Stewart John M M, Krishnamurthy Savitri
Department of Pathology, MD Anderson Cancer Center, University of Texas, Houston, Texas 77030-4095, USA.
Diagn Cytopathol. 2002 Oct;27(4):218-22. doi: 10.1002/dc.10174.

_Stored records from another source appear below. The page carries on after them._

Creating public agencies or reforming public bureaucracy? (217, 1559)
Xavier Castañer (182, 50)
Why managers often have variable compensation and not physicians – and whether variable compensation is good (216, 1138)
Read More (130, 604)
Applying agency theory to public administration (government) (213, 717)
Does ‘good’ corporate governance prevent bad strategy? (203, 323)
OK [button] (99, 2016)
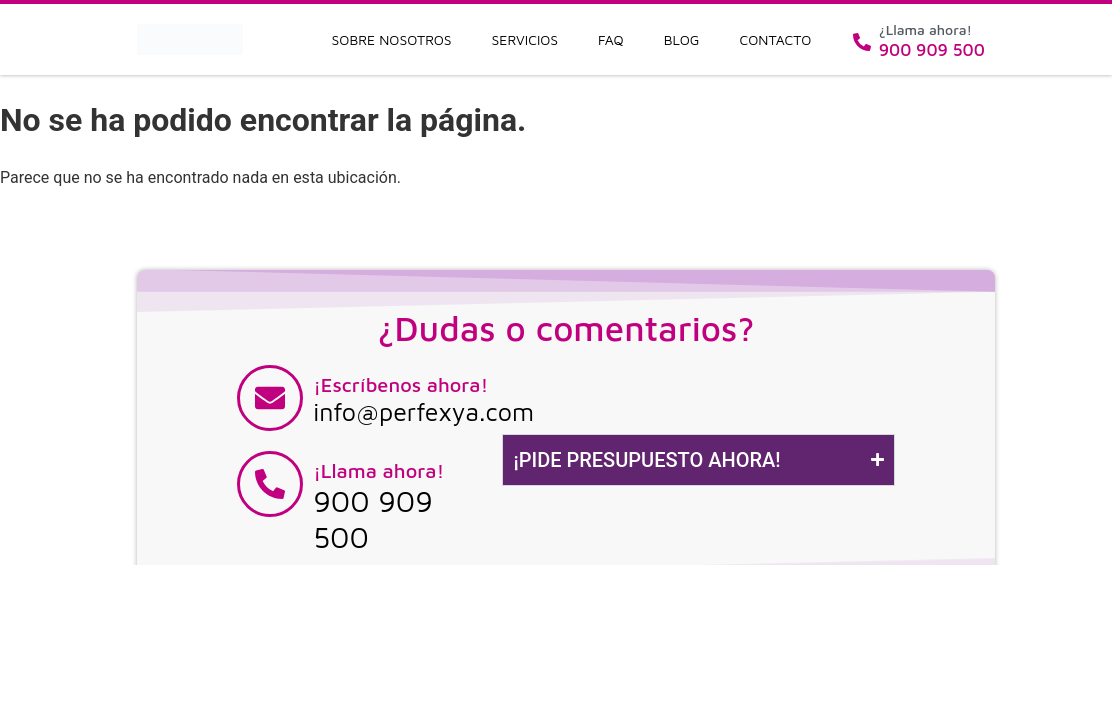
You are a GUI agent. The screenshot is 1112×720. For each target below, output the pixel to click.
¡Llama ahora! (378, 470)
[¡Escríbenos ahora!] (270, 398)
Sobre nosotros (392, 39)
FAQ (611, 39)
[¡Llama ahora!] (270, 484)
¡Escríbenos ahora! (400, 384)
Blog (682, 39)
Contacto (776, 39)
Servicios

Plasma cell neoplasia occurs much less frequently than high-grade B-cell non-Hodgkins lymphoma in HIV-infected patients, but is nevertheless an AIDS-associated malignancy. In this report, we describe the fine-needle aspiration (FNA) findings of a mass in the left parotid region with plasmablastic features that occurred in a 41-yr-old HIV-infected homosexual man whom we diagnosed as having anaplastic myeloma. The patient had normochromic, normocytic anemia with a hematocrit of 21%, a white blood count of 2.2 x 10(9)/l with 76% neutrophils, and a CD4 count of 31%. He also had elevated levels of calcium (13.2 mg/dl), alkaline phosphatase (25,400 IU/l), blood urea nitrogen (2,600 mg/dl), and creatinine (2.5 mg/dl). Serum protein electrophoresis showed polyclonal hypergammaglobulinemia without any monoclonal component. A bone survey revealed multiple punched-out lytic lesions. FNA smears showed large plasmacytoid cells with eccentrically placed nuclei, prominent nucleoli, and moderate amounts of basophilic cytoplasm. By immunocytochemical staining, tumor cells were negative for CD19, CD20, and leukocyte-common antigen (LCA), but strongly positive for CD38 and kappa light chain. Anaplastic myeloma and plasmablastic lymphoma were considered in the differential diagnosis. Although the cytomorphologic and immunophenotypic findings of our case overlapped with those of plasmablastic lymphoma, the pattern of bone involvement with punched-out lytic lesions and absence of localization of the tumor to the mucosa of the oral cavity led us to a diagnosis of anaplastic myeloma. The patient initially received antiretroviral therapy followed by thalidomide and pulse dexamethasome therapy, but his response was poor. His HIV load increased, and his malignancy rapidly progressed with the development of multiple vertebral lesions, extraosseous extension, and eventually cord compression. He died of the disease less than 2 mo after presentation.
浆细胞肿瘤在HIV感染患者中的发生率远低于高级别B细胞非霍奇金淋巴瘤,但仍是一种与艾滋病相关的恶性肿瘤。在本报告中,我们描述了一名41岁HIV感染的同性恋男性左侧腮腺区具有浆母细胞特征的肿块的细针穿刺(FNA)结果,我们诊断其患有间变性骨髓瘤。该患者为正色素正细胞性贫血,血细胞比容为21%,白细胞计数为2.2×10⁹/L,中性粒细胞占76%,CD4计数为31%。他还存在钙水平升高(13.2mg/dl)、碱性磷酸酶升高(25400IU/L)、血尿素氮升高(2600mg/dl)和肌酐升高(2.5mg/dl)。血清蛋白电泳显示多克隆高球蛋白血症,无任何单克隆成分。骨骼检查发现多个穿凿样溶骨性病变。FNA涂片显示大的浆细胞样细胞,核偏位,核仁突出,有中等量嗜碱性细胞质。通过免疫细胞化学染色,肿瘤细胞CD19、CD20和白细胞共同抗原(LCA)阴性,但CD38和κ轻链强阳性。鉴别诊断考虑了间变性骨髓瘤和浆母细胞淋巴瘤。尽管我们病例的细胞形态学和免疫表型结果与浆母细胞淋巴瘤有重叠,但骨骼受累表现为穿凿样溶骨性病变且肿瘤未局限于口腔黏膜,这使我们诊断为间变性骨髓瘤。该患者最初接受抗逆转录病毒治疗,随后接受沙利度胺和脉冲地塞米松治疗,但反应不佳。他的HIV载量增加,恶性肿瘤迅速进展,出现多个椎体病变、骨外扩展,最终导致脊髓受压。就诊后不到2个月,他死于该疾病。